#### ENTRIES SUPPLIED
== Segment start ==
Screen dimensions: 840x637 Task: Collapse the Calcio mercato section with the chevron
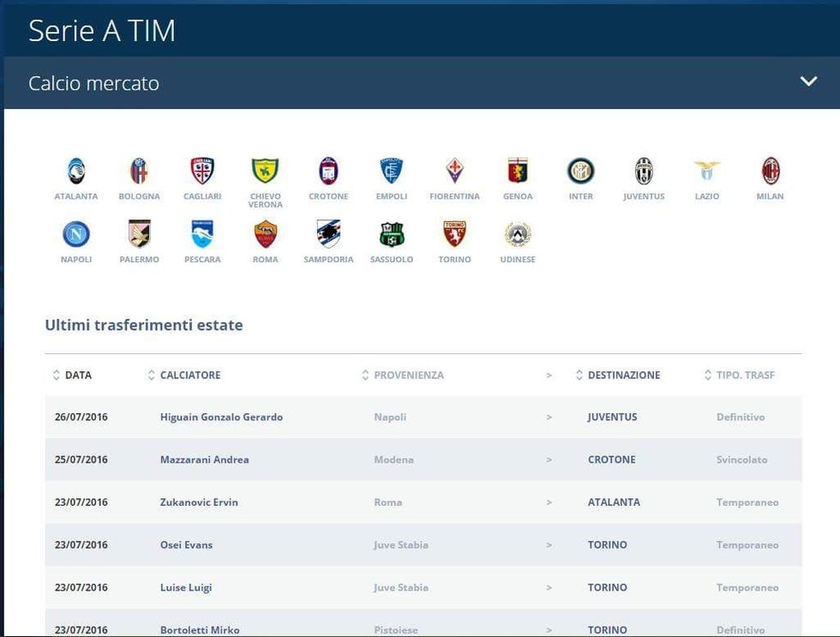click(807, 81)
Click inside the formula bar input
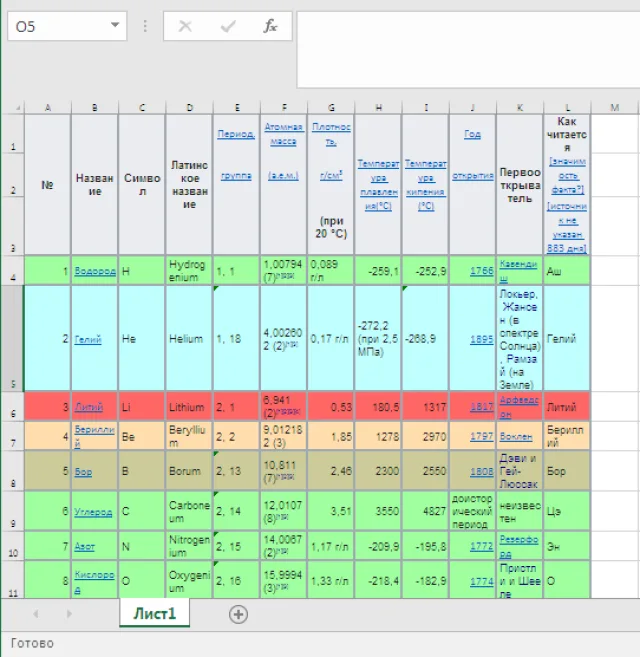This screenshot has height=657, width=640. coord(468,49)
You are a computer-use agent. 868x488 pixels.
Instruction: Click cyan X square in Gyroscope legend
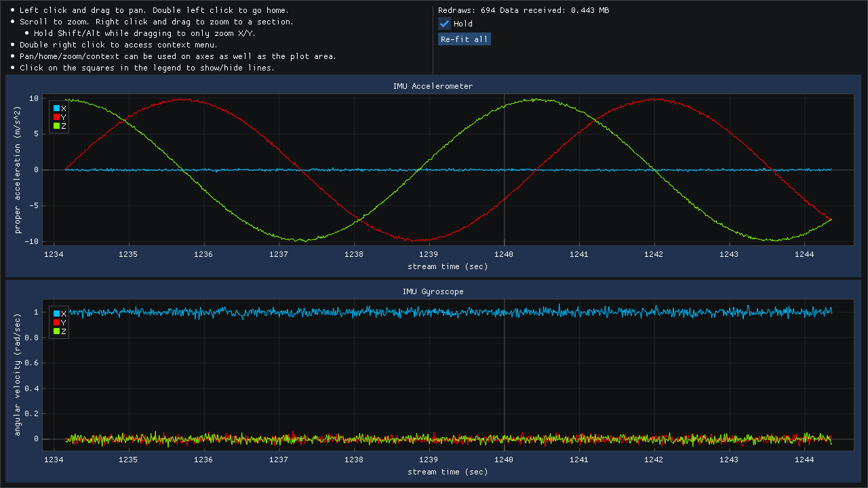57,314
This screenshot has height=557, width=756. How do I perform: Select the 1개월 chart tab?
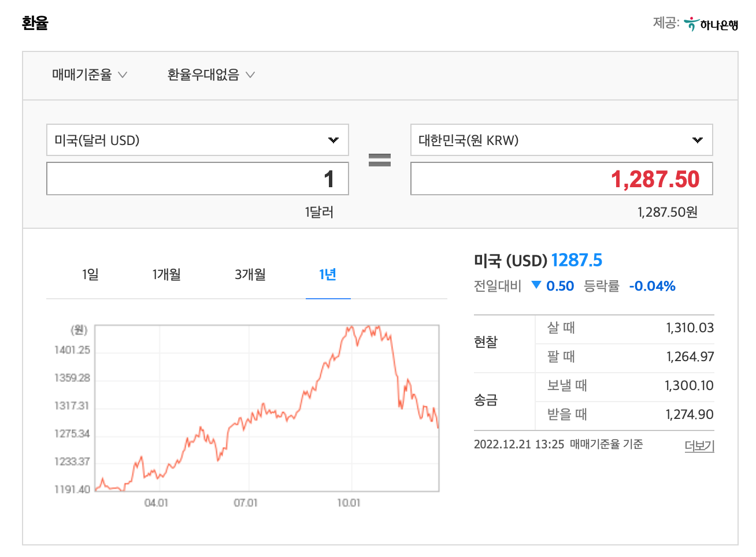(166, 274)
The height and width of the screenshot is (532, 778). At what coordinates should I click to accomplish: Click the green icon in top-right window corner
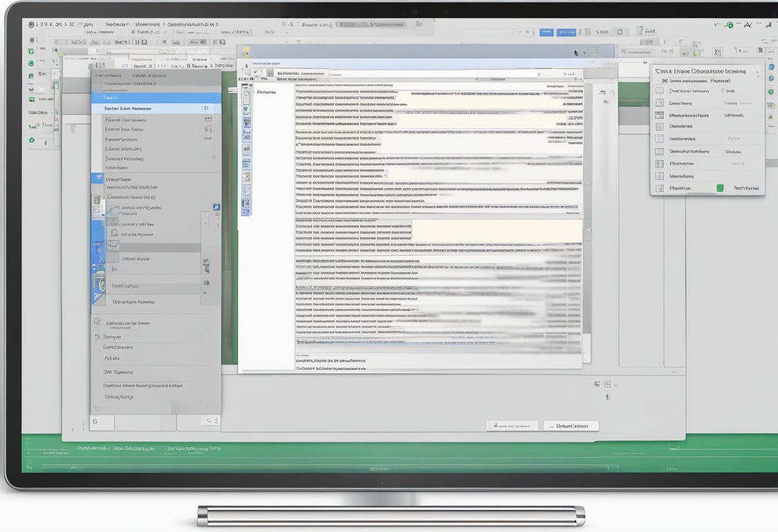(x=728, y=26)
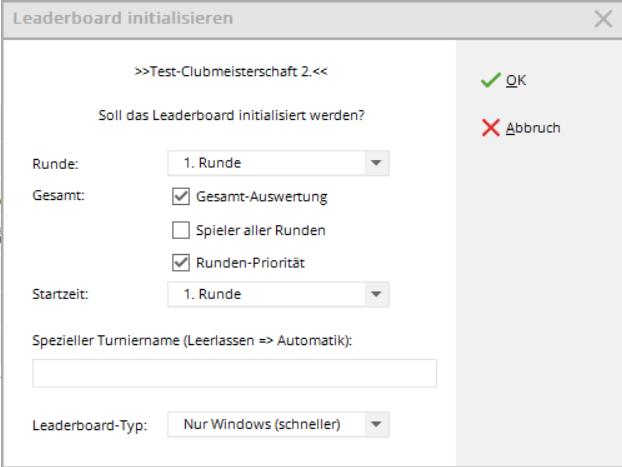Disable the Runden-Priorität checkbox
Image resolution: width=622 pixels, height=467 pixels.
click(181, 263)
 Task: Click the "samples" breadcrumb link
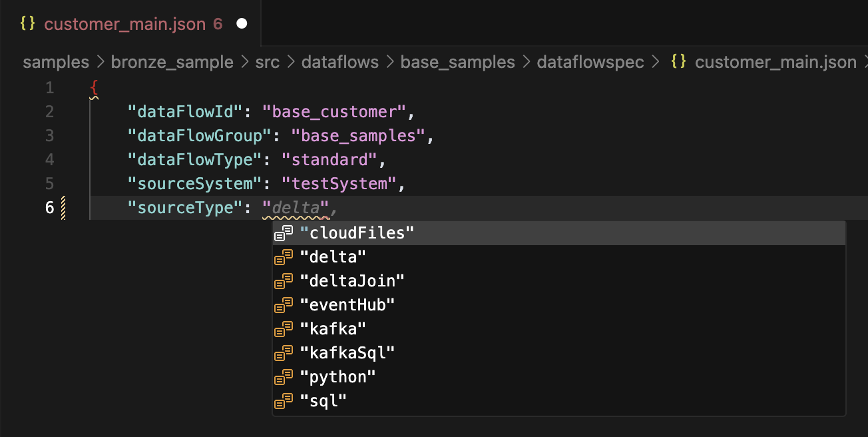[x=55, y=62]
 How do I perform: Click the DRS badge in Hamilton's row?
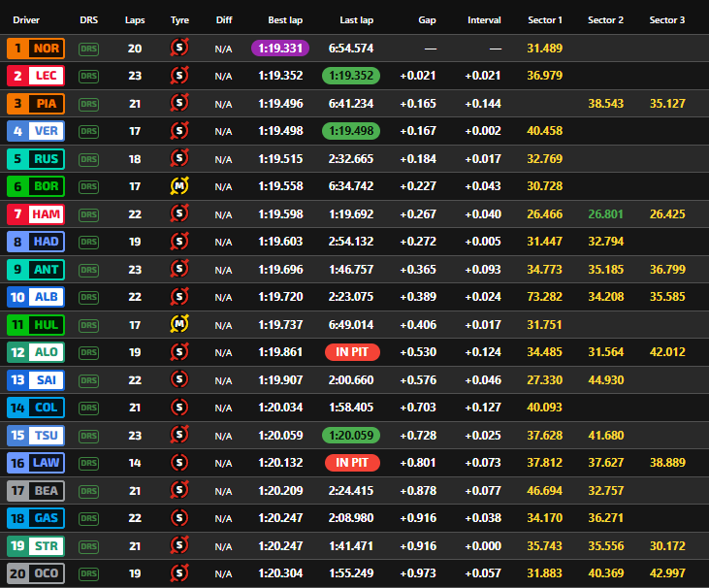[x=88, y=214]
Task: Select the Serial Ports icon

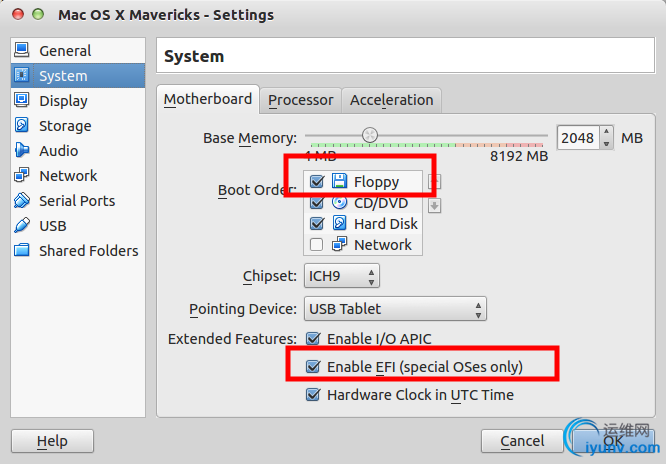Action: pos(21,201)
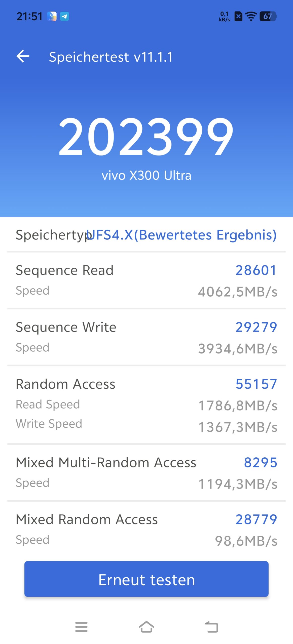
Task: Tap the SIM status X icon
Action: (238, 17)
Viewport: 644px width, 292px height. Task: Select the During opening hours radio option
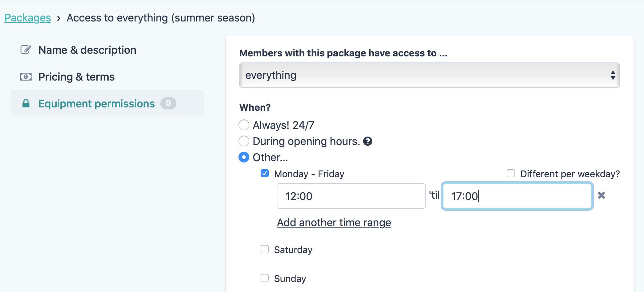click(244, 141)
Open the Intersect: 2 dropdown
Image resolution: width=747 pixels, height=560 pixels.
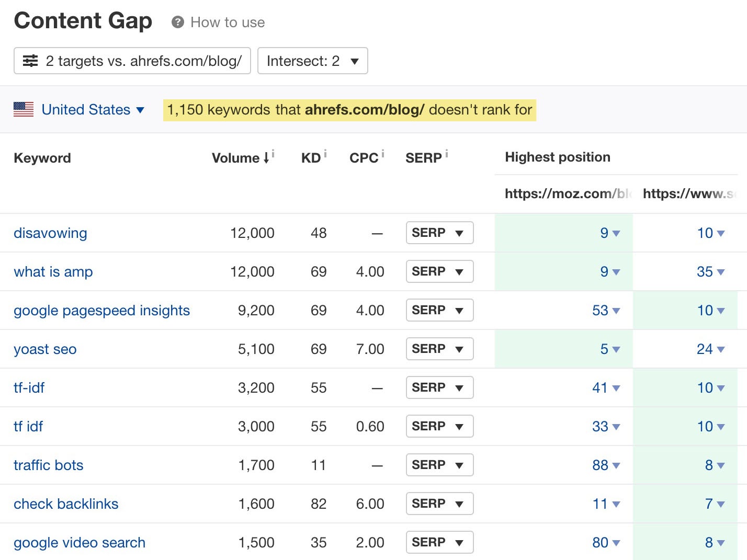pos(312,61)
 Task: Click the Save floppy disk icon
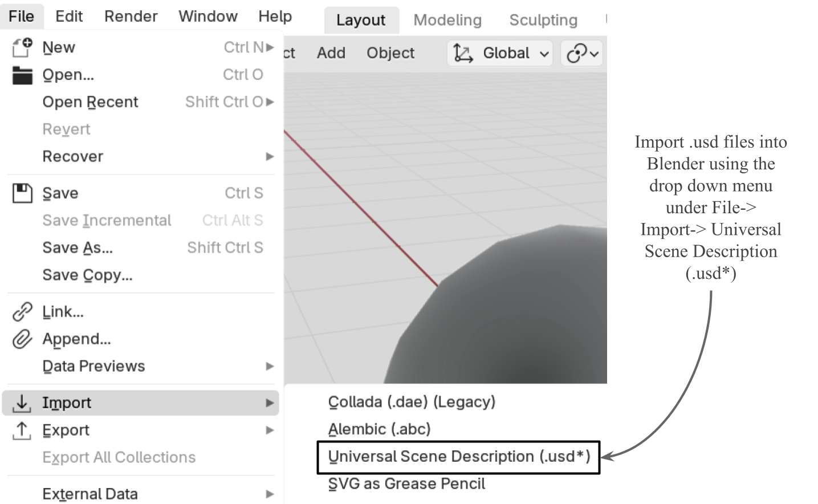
== Segment end ==
#### EXERCISE INSTRUCTIONS
Give every record again without changing a word. Exclude the pictures.

#### WRITTEN RESPONSE
Screen dimensions: 840x637 Task: Collapse the Calcio mercato section with the chevron
click(807, 81)
Click inside the formula bar input
This screenshot has height=657, width=640. coord(468,49)
You are a computer-use agent. 868x488 pixels.
Instruction: Click cyan X square in Gyroscope legend
57,314
This screenshot has height=557, width=756. How do I perform: Select the 1개월 chart tab?
(166, 274)
The height and width of the screenshot is (532, 778). At what coordinates should I click to accomplish: Click the green icon in top-right window corner
(x=728, y=26)
Disable the Runden-Priorität checkbox
Image resolution: width=622 pixels, height=467 pixels.
click(181, 263)
 Task: Click the "samples" breadcrumb link
[x=55, y=62]
 How do I perform: Click the DRS badge in Hamilton's row?
[x=88, y=214]
Task: Select the Serial Ports icon

Action: pos(21,201)
Task: Tap the SIM status X icon
Action: (238, 17)
Viewport: 644px width, 292px height. Task: Select the During opening hours radio option
click(244, 141)
Open the Intersect: 2 dropdown
Image resolution: width=747 pixels, height=560 pixels.
pos(312,61)
 Task: Click the Save floppy disk icon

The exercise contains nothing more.